*Tasks for this exercise:*
1: Answer these questions about the GridSearchCV tutorial passage:
(a) Which method gives the best results for the classification problem?
(b) What value should the parameter n_jobs be set to for parallel processing?
(c) Which algorithm does the Parameter Grid example use again?
2: Carry on the GridSearchCV tutorial passage, starting right after its final line.

*Passage to read:*
::::
As we can see, the use of support vector machines gives the best results for this classification problem.

7 Speed up GridSearchCV using parallel processing

If you use the last grid search shown, you will find that the required computing power is very high and you may have to wait longer. For this case you can use parallel processing. Just set the parameter n_jobs to -1.

import time

start = time.time()

grid = GridSearchCV(pipe, params_grid, cv=5, scoring='accuracy')
grid.fit(trainX, trainY) 

end = time.time()
print()
print('Calculation time: ' + str(round(end - start,2)) + ' seconds')

start = time.time()

grid = GridSearchCV(pipe, params_grid, cv=5, scoring='accuracy', n_jobs=-1)
grid.fit(trainX, trainY) 

end = time.time()
print()
print('Calculation time: ' + str(round(end - start,2)) + ' seconds')

8 Parameter Grid

Another very useful feature is Parameter Grid. Here I have the possibility to output evaluation metrics for each individual parameter combination. For the following example, I again use the Logistic Regression algorithm and the associated parameters.

param_grid = {'penalty': ['l1', 'l2'],
              'C':[0.001, 0.10, 0.1, 10, 25, 50],
              'solver': ['liblinear', 'saga', 'lbfgs']}

pg = list(ParameterGrid(param_grid))
::::
Stored items:
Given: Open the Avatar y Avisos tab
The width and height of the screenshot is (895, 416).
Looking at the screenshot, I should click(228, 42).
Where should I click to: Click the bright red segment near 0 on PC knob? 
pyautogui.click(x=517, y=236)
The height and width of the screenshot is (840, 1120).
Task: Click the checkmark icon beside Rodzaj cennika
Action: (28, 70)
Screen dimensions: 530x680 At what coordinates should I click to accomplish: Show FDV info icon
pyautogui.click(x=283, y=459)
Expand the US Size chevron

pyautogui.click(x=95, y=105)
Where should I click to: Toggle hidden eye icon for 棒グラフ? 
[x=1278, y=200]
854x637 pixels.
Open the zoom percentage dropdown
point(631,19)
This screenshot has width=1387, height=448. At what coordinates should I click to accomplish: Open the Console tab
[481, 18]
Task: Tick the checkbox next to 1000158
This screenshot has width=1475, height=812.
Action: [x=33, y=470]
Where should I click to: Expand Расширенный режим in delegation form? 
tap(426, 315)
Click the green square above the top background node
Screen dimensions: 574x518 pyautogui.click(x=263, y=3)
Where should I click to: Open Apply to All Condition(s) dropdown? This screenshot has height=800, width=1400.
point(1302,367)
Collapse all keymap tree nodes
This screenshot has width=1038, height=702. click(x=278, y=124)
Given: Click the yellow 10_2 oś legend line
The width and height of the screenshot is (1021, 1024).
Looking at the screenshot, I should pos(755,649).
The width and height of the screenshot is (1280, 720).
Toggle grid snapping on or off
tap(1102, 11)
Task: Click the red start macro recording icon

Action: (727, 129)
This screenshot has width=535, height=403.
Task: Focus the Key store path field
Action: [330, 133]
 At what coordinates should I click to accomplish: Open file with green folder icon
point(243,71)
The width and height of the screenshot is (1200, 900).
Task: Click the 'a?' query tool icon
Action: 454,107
::::
*Answers below:*
1:
(a) Support vector machines
(b) -1
(c) Logistic Regression

2:
pg

df_results_LogReg = pd.DataFrame(columns=['penalty', 'C', 'solver', 'Accuracy'])

for a,b in enumerate(pg):
    penalty_setting = b.get('penalty')
    C_value = b.get('C')
    solver_setting = b.get('solver')
    
    fit_LogReg = LogisticRegression().fit(trainX, trainY)
    pred_gs_pred_LogReg = fit_LogReg.predict(testX)
    
    df_pred = pd.DataFrame(pred_gs_pred_LogReg, columns=['Prediction_result'])
    acc = accuracy_score(testY, df_pred.Prediction_result)

    df_results_LogReg = df_results_LogReg.append({'penalty':penalty_setting, 
                                                  'C':C_value, 'solver': solver_setting, 
                                                  'Accuracy':acc}, ignore_index=True)

Let’s have a look at the results: I use .head() to print only the first 5 rows. Without .head() we would get the entire list of parameter combinations and the corresponding validation metrics.

df_results_LogReg.head()

Normally we would get different accuracy values. To get the row with the highest accuracy I use .sort_values() and the addition ascending=False.

df_results_LogReg.sort_values(by=['Accuracy'], ascending=False).head()

Let’s pick the first row.

best_values_LogReg = df_results_LogReg.sort_values(by=['Accuracy'], ascending=False).head(1)
best_values_LogReg

And extract the best values:

penalty_setting_LogReg = best_values_LogReg['penalty'].iloc[0]
c_value_LogReg = best_values_LogReg['C'].iloc[0]
solver_setting_LogReg = best_values_LogReg['solver'].iloc[0]

print("penalty_setting_LogReg: ", penalty_setting_LogReg)
print("c_value_LogReg: ", c_value_LogReg)
print("solver_setting_LogReg: ", solver_setting_LogReg)

Now we can train our final model.

final_LogReg = LogisticRegression(penalty=penalty_setting_LogReg, C=c_value_LogReg, solver=solver_setting_LogReg)
final_LogReg.fit(trainX, trainY)

y_pred = final_LogReg.predict(testX)

print('Accuracy: {:.2f}'.format(accuracy_score(testY, y_pred)))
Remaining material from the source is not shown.